I’ve recently been re-reading the feedback from my CELTA courses and have been struck by the overwhelmingly positive response to the VLE. Other comments on technology (eg Active Inspire, the blog) had mixed responses, but when commented on the VLE was reported to be a valuable resource – whether this was for the 24/7 access, course materials available in one place or ease of submitting assignments. One comment related to the short learning curve they had in order to use the VLE.

This has been the third year that we’ve now been using Moodle to support our part time CELTA course. I certainly value the VLE for many of the reasons the students do (sharing course resources which are either directly linked to a specific session or direct them to wider resources), having assignments in one place (no lugging paper submissions around), 24/7 access (I can check current resources and replace/add to anytime) but I can’t agree that it’s been a short learning curve in developing this resource.

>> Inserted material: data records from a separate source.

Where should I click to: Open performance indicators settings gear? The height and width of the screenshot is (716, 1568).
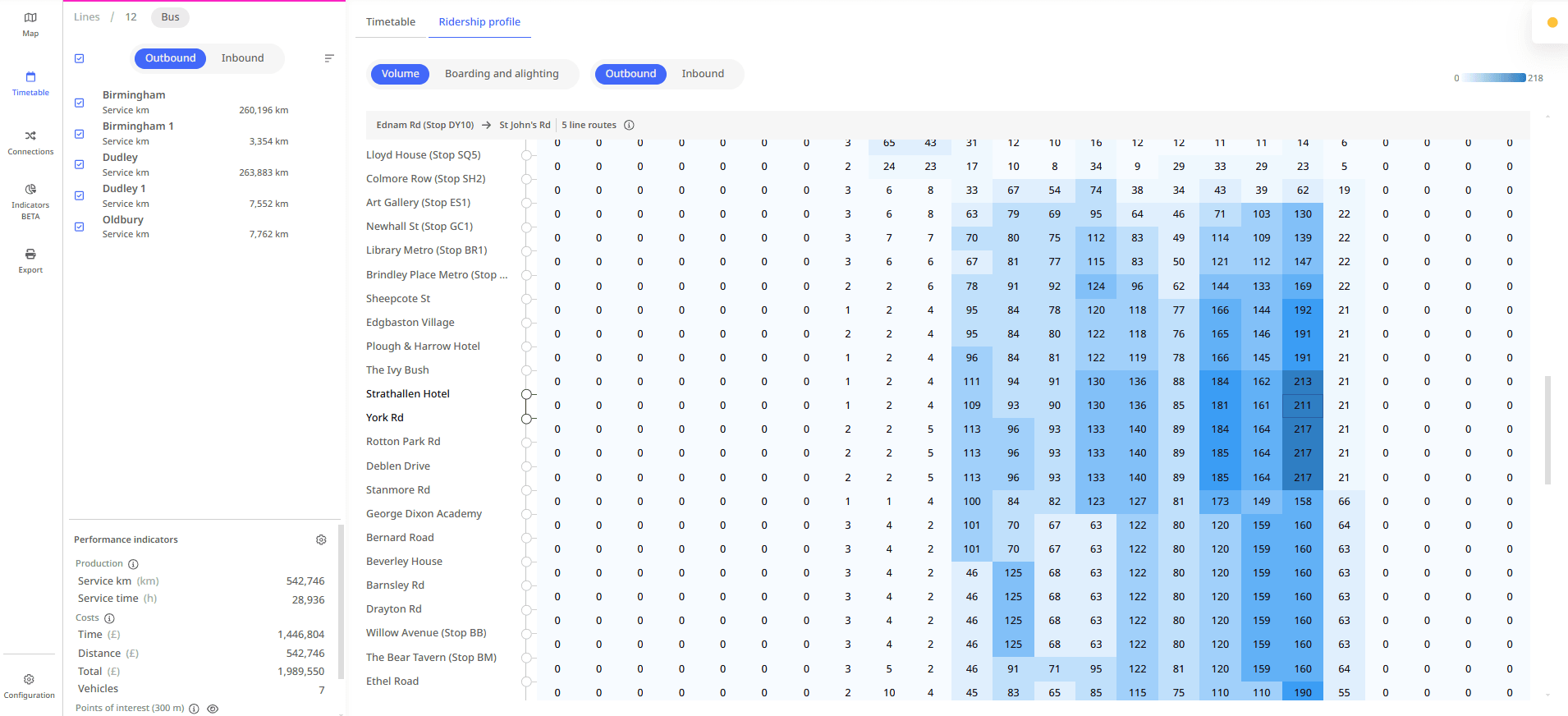click(321, 539)
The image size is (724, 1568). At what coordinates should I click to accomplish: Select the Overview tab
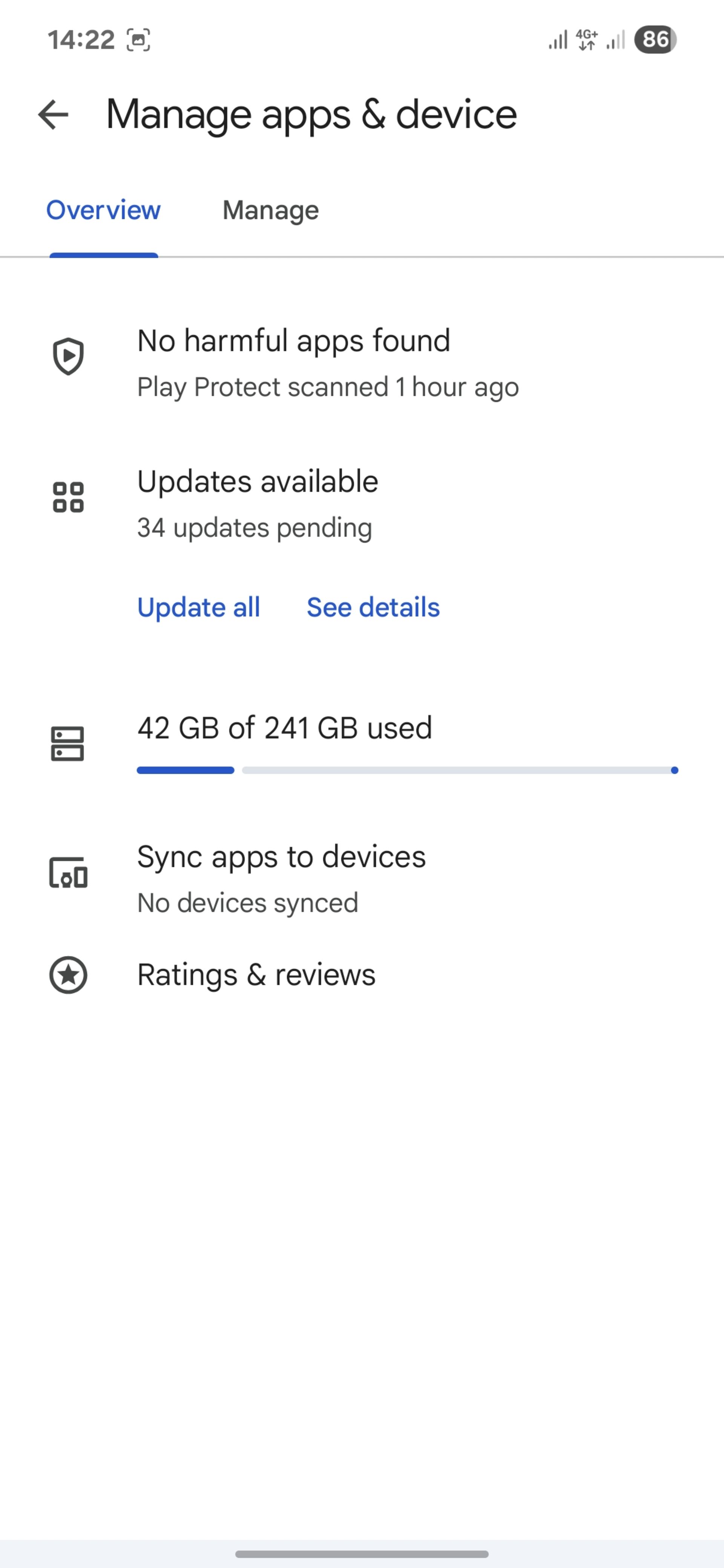[x=104, y=210]
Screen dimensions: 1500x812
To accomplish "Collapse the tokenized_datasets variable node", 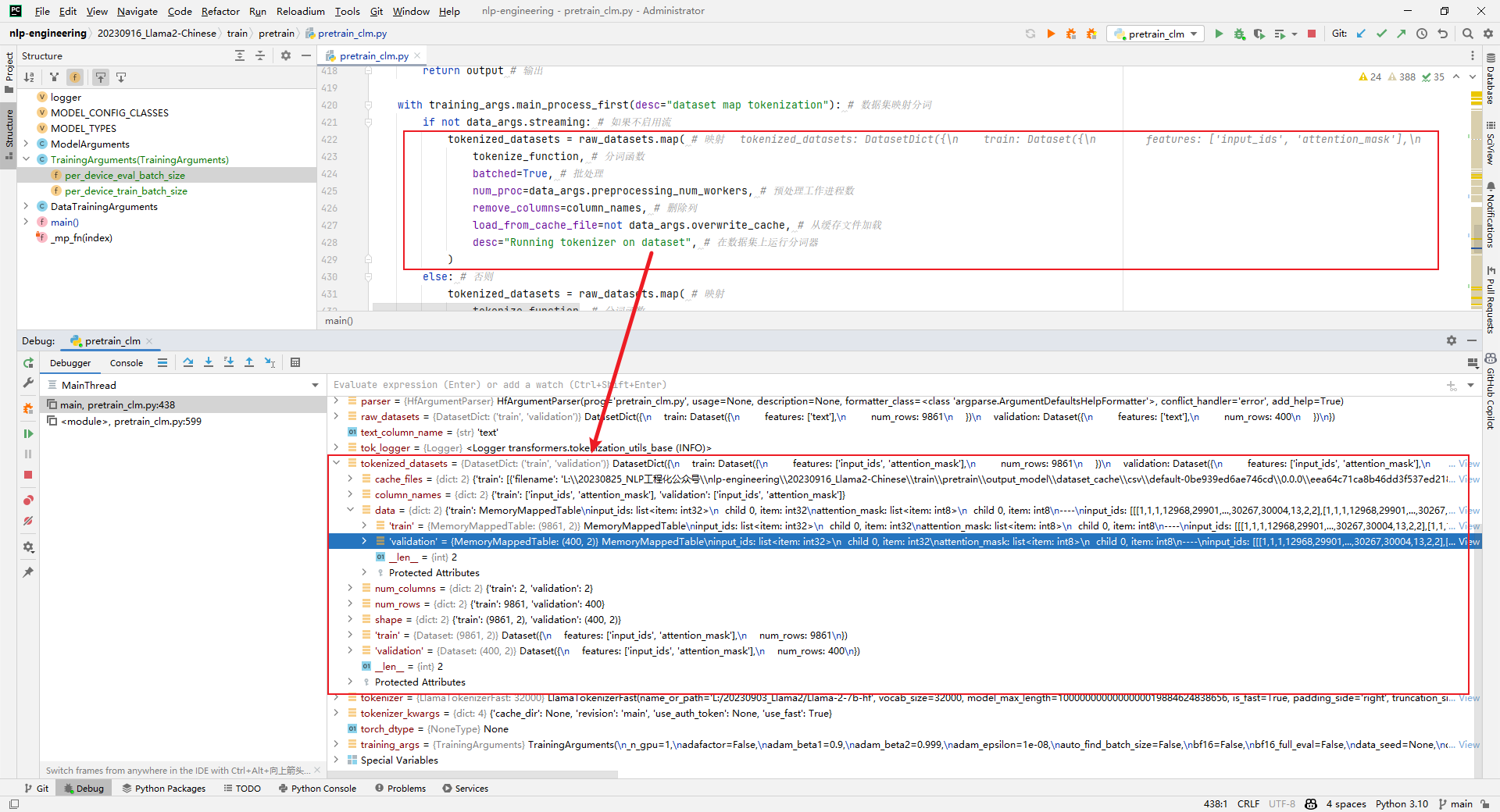I will 337,463.
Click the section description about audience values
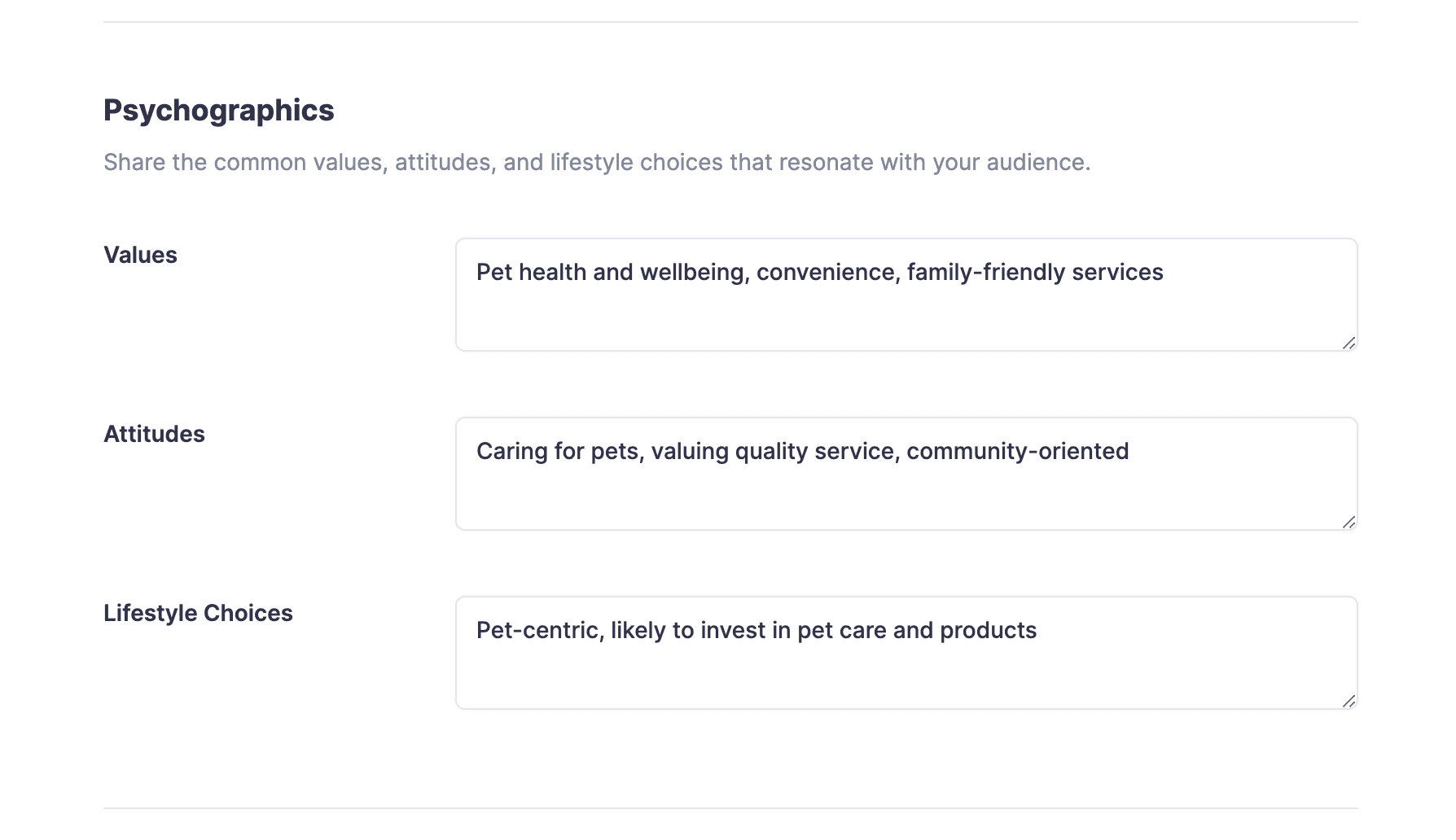 [596, 163]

Having been working with some HE tutors this year in developing their VLE courses I’ve been struck by the fact that it is not just developing the tech skills (ie, how to upload a document, or create a link) but also the broader idea of structuring a VLE course. A three-year course, with 5 or 6 modules for each year takes some organising. A VLE page for each module seems excessive and takes away from the ‘all course info in one page’ aspect. A VLE page for each year seems simpler, but then how to structure all the module information?

With three years experience of developing my own VLE course I am feeling overwhelmed by the enormity of the task.

With this in mind I’ve been thinking of a couple of things. Firstly, that the college should be providing guidelines for tutors in structuring their courses. Even better, instead of offering all tutors a ‘blank course’ different templates could be developed, for which tutors just need to drop their specific information into. Secondly, I’ve been thinking about the added workload that developing a VLE aspect to a face to face course creates.  When discussing coaching models with the T&L Manager recently, one case study was a tutor who spent a lot of time with her students and this was impacting on their work. In this case, spending face to face time with students was considered excessive and something that the tutor needed coaching support to address. However, there is a huge expectation that tutors spend their time creating additional virtual learning opportunities for their students, and staff development sessions are prioritised to stress the importance of this. Virtual support – good. Face to face support – bad.

When does a face to face course become a blended learning course? How does this impact on the all important guided learning hours and teachers base loads?